Cependant, un certain nombre d’organisations, dont la nôtre mais pas seulement, fait le constat suivant : si sur le papier, tout le monde peut demander une salle municipale pour se réunir, s’organiser et s’exprimer, la réalité est un peu différente.
Dans les faits, certains ont clairement un accès rapide à une salle municipale, sans même parfois attendre le délai officiel de deux mois (délai qui est déjà en lui-même décourageant et donc une entrave à la liberté d’association donc d’expression). À l’inverse, certains se voient toujours refuser une salle municipale. Bien sûr, ce n’est pas un refus motivé explicitement par des divergences politiques, mais il s’agit dans la réalité de cela. Récemment, des dizaines d’organisations l’ont dénoncé au sujet de l’invitation du président d’Amnesty International et d’un avocat franco-palestinien. Mais ce n’est pas nouveau, c’est même pratique courante.
Ce système est pernicieux et vous devez le savoir. En effet, aux termes de l’article L. 2144-3 du code des collectivités territoriales, le Maire est seul habilité à déterminer les modalités pratiques de mise à disposition de locaux à des tiers : « Des locaux communaux peuvent être utilisés par les associations ou partis politiques qui en font la demande. Le maire détermine les conditions dans lesquelles ces locaux peuvent être utilisés, compte tenu des nécessités de l'administration des propriétés communales, du fonctionnement des services et du maintien de l'ordre public. »

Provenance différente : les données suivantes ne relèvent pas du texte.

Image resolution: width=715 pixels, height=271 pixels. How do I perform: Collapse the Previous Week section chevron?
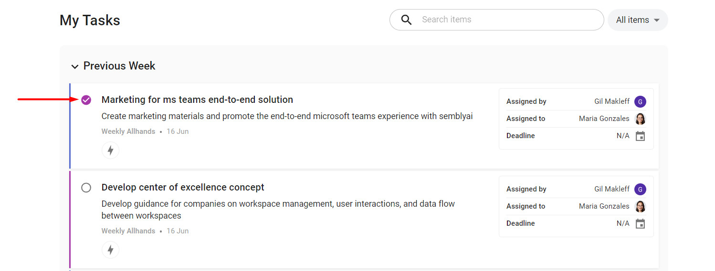[x=75, y=67]
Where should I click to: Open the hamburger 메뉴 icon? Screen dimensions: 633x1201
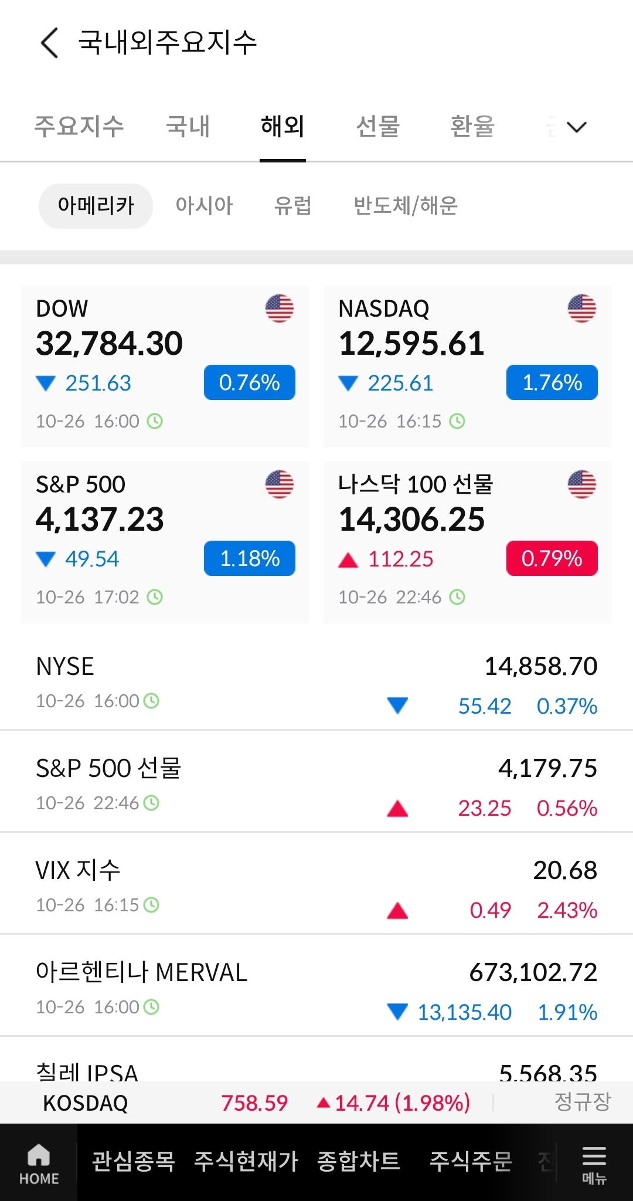594,1163
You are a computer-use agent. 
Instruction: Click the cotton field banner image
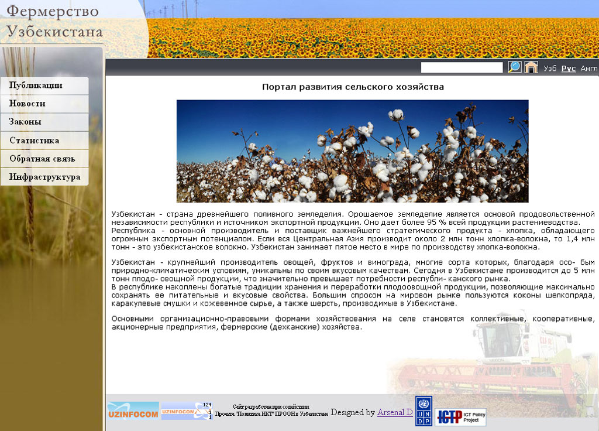tap(352, 151)
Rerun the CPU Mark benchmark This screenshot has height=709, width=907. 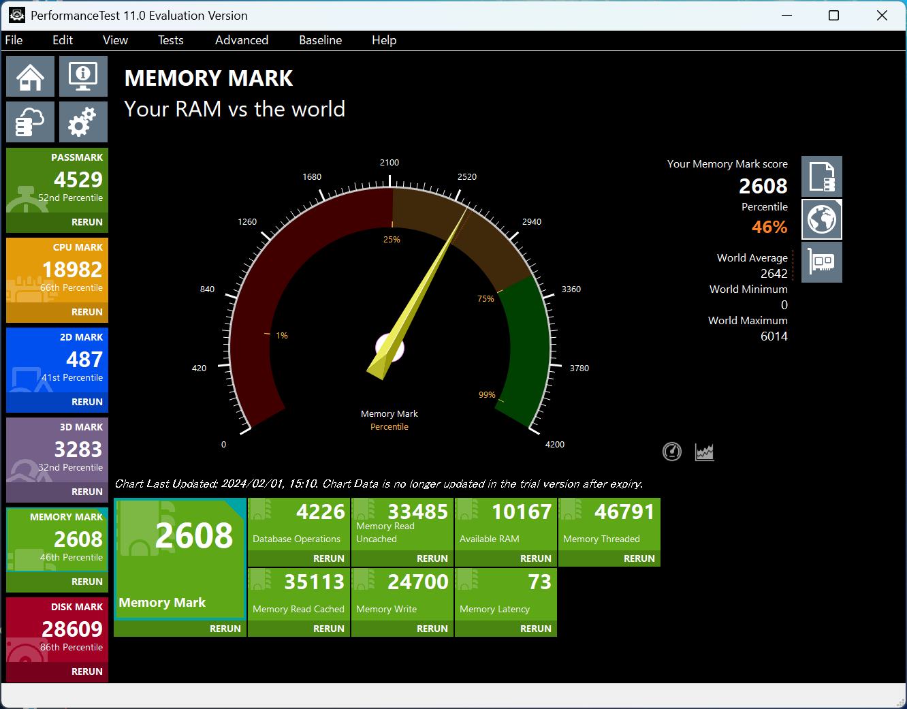point(87,312)
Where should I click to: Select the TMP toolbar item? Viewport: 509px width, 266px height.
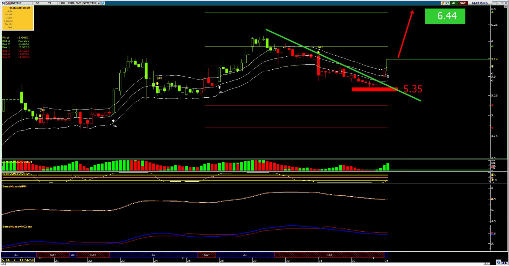point(93,3)
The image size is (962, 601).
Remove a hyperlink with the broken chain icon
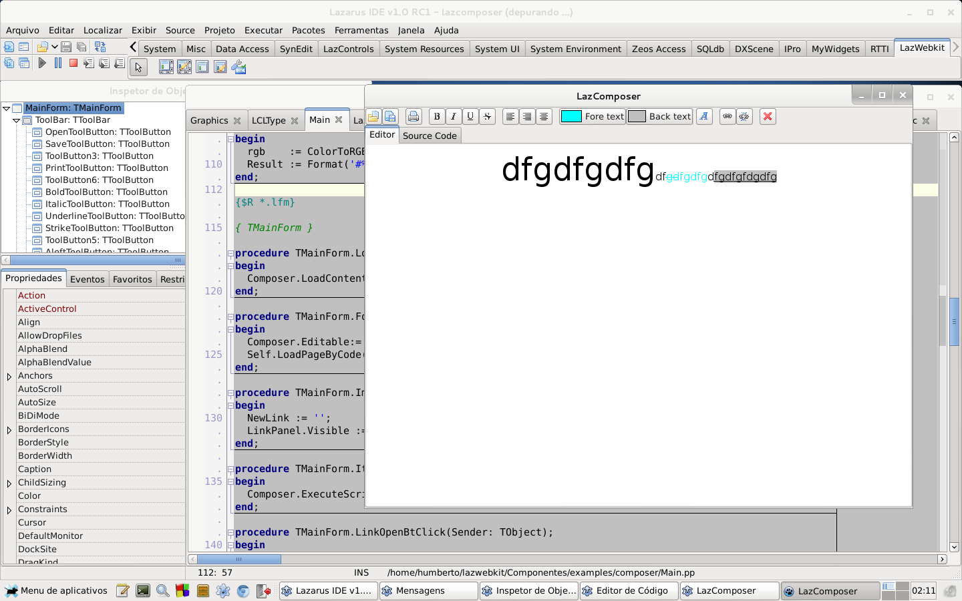pos(744,116)
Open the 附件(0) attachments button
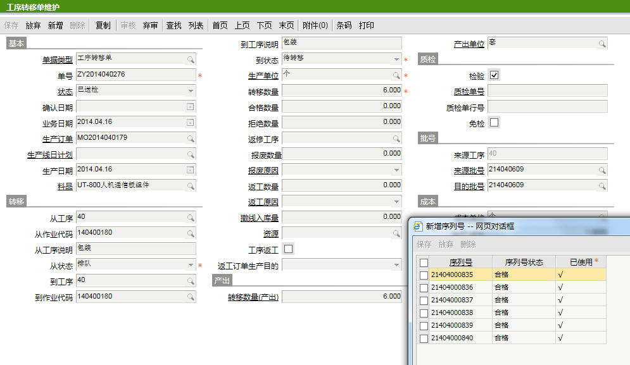Screen dimensions: 630x365 [x=315, y=25]
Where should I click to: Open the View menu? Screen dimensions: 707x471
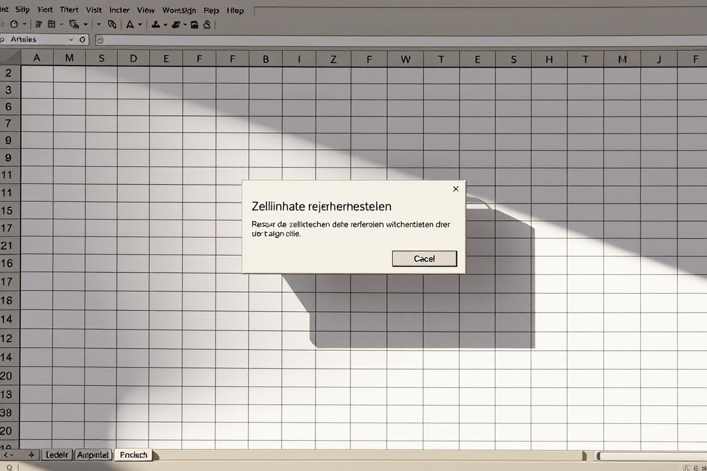(x=145, y=10)
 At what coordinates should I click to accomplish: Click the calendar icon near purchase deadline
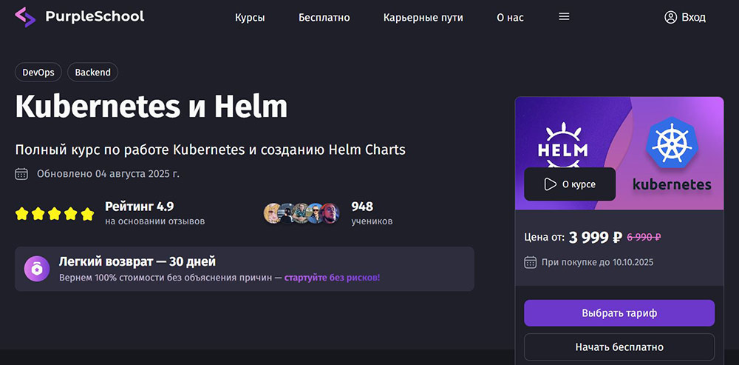pyautogui.click(x=530, y=262)
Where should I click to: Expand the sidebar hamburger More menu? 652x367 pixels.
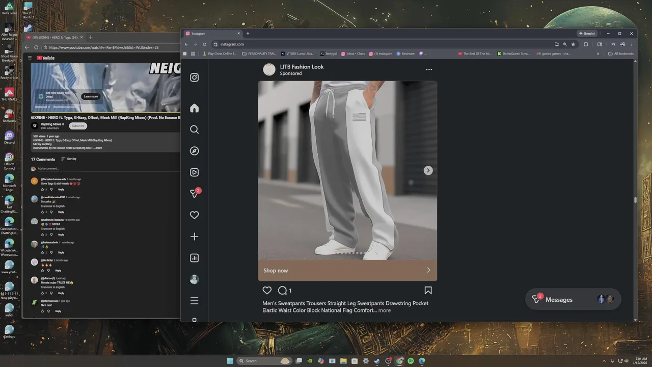pyautogui.click(x=194, y=301)
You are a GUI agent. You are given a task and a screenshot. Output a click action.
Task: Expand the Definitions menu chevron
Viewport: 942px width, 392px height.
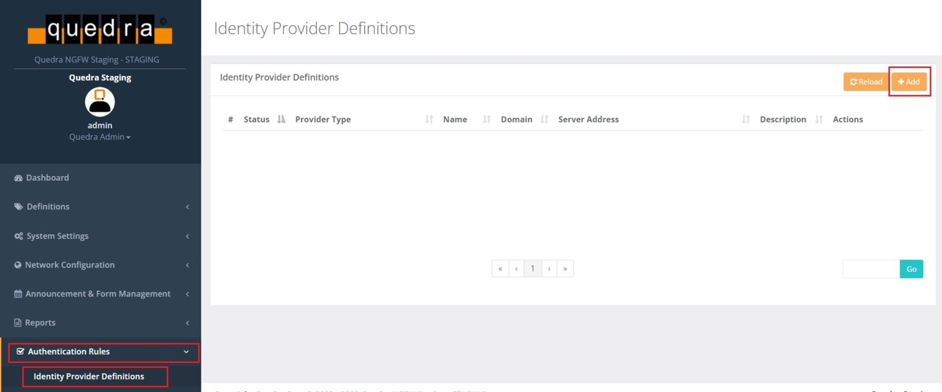tap(187, 207)
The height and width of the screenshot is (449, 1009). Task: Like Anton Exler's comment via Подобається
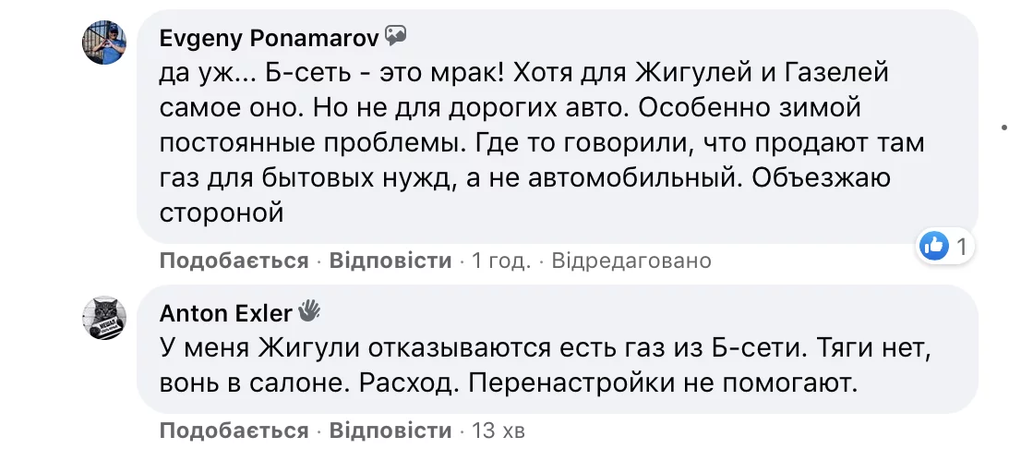pos(234,431)
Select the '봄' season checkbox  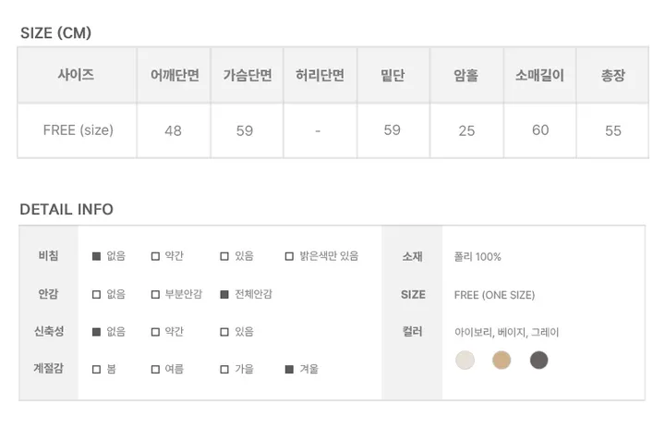[96, 369]
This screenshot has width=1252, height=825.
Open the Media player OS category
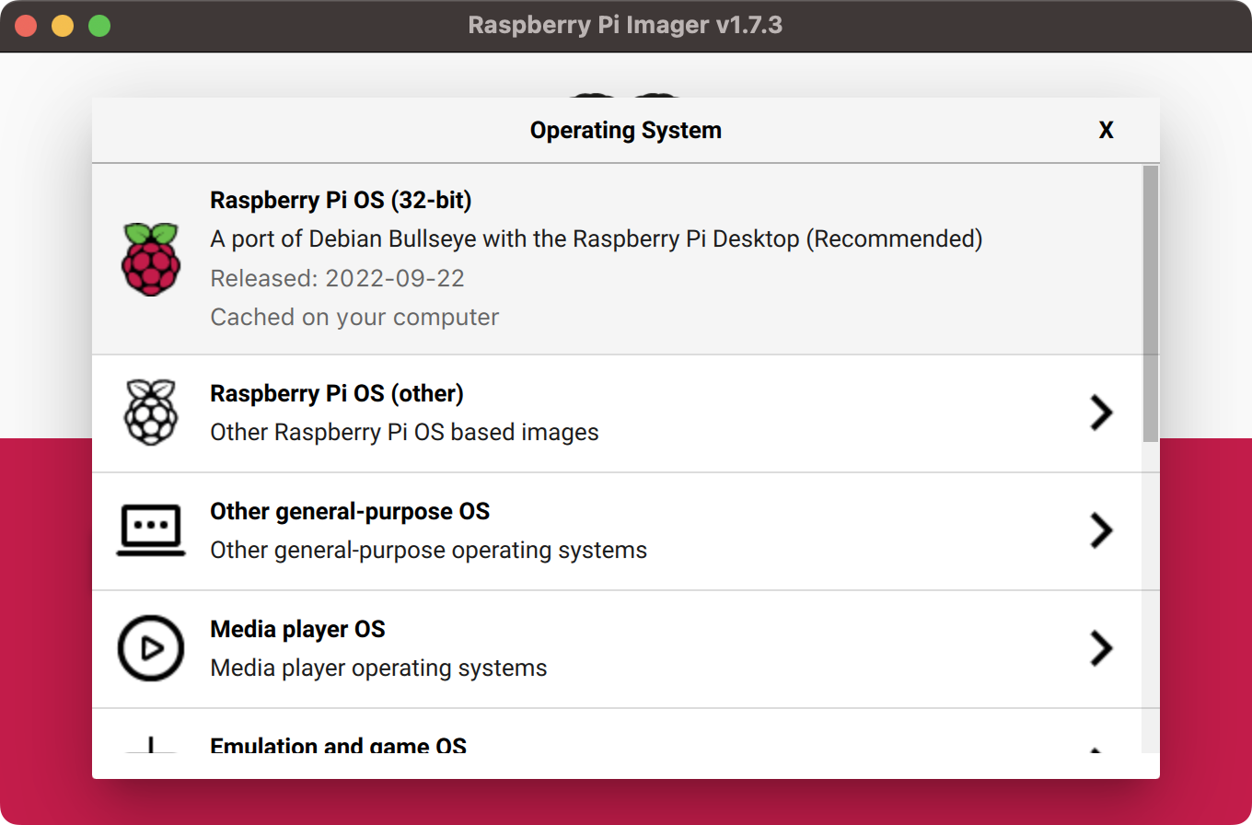617,649
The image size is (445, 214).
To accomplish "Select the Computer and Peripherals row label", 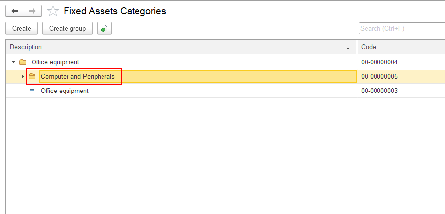I will 78,77.
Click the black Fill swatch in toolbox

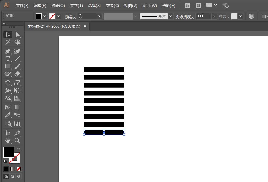pyautogui.click(x=9, y=152)
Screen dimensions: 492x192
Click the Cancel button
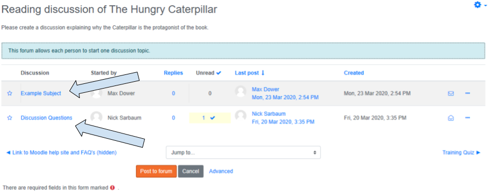pyautogui.click(x=191, y=171)
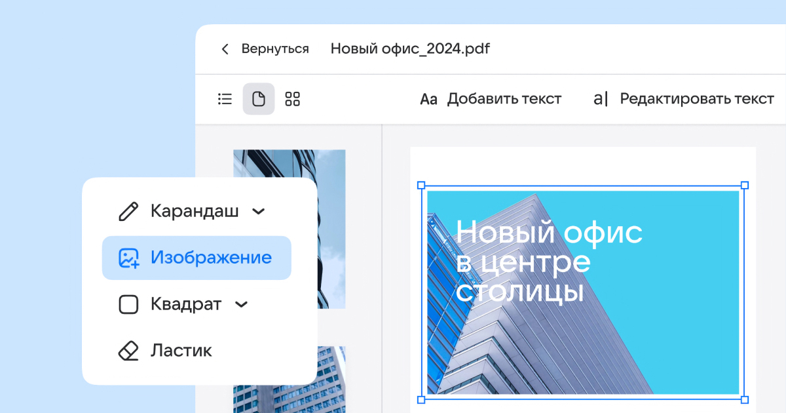Image resolution: width=786 pixels, height=413 pixels.
Task: Click the Вернуться link
Action: (x=275, y=49)
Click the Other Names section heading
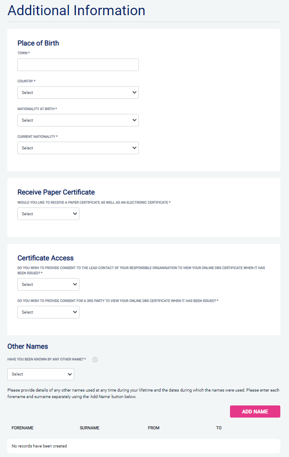Image resolution: width=289 pixels, height=457 pixels. (x=28, y=346)
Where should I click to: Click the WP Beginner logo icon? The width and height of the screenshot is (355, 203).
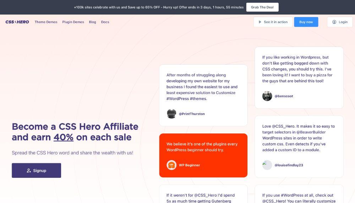click(171, 165)
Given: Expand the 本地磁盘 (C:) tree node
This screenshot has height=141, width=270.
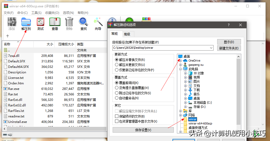Looking at the screenshot, I should point(185,102).
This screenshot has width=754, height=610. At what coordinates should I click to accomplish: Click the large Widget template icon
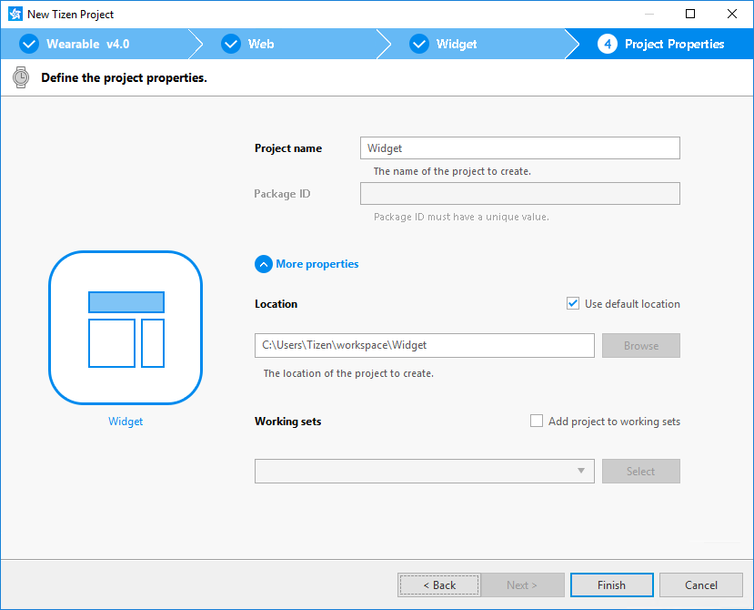[126, 328]
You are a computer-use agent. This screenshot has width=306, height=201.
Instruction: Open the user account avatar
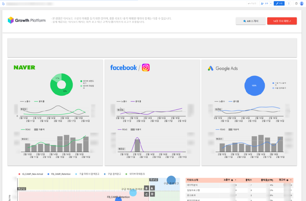click(302, 4)
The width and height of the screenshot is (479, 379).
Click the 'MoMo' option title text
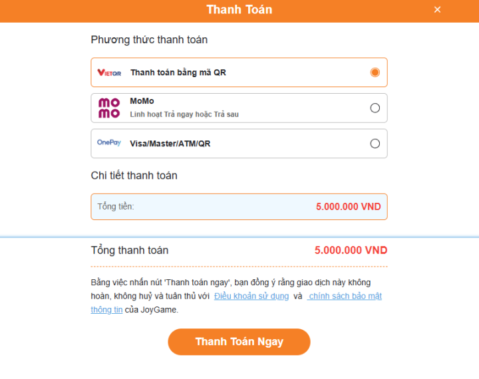142,101
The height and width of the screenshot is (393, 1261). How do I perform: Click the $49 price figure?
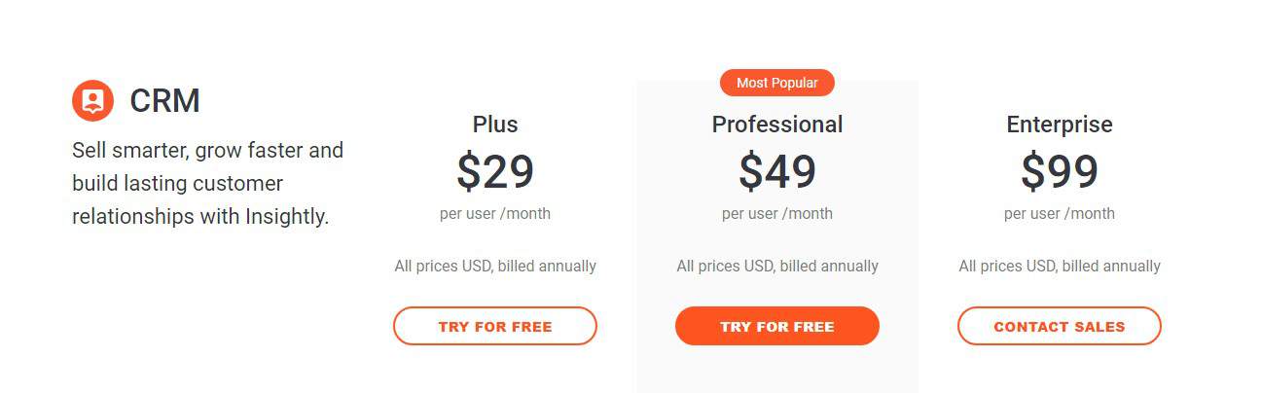tap(777, 172)
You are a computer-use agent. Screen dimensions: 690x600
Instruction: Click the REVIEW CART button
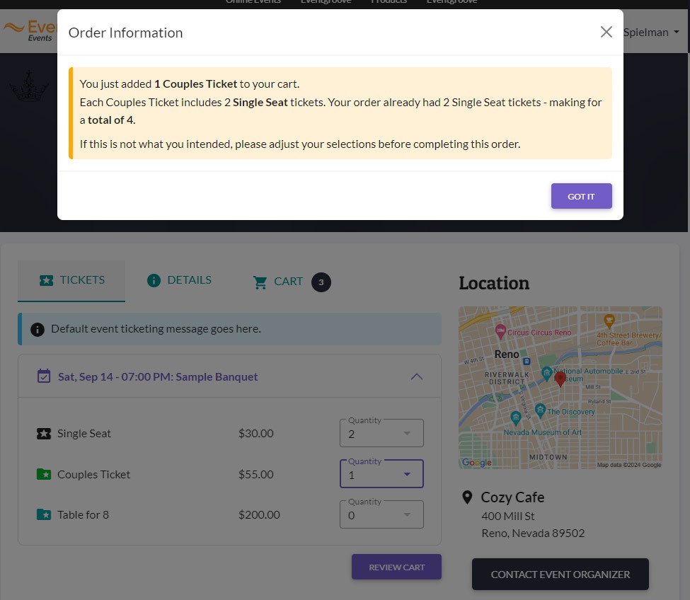coord(396,567)
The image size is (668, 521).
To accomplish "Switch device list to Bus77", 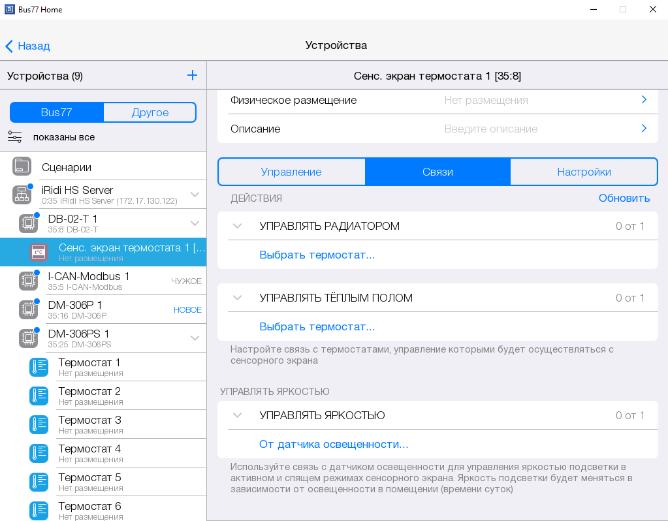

Ainsi, vous pourriez invoquer, pour refuser, le maintien de l’ordre public. Mais vous ne le faites pas. Vous savez très bien que cela pourrait ainsi justifier un recours, et vous ne souhaitez pas avoir à affronter le regard du juge administratif, qui pourrait vous donner tort.
Vous ne pouvez également pas justifier sur le fond un tel refus. Vous savez très bien que si vous invoquiez une divergence politique avec une organisation, vous seriez également probablement censuré : le Conseil d’Etat a jugé, en effet, que le refus d’une demande de salle municipale est illégal s’il porte atteinte à une liberté fondamentale telle que la liberté de réunion (CE, 15 mars 1996, M. Cavin, n°137376), la liberté de culte (voir CE, 26 août 2011, Commune de Saint-Gratien, n° 352106) ou la liberté d'association (voir CE, 30 mai 2007, Ville de Lyon, n° 304053).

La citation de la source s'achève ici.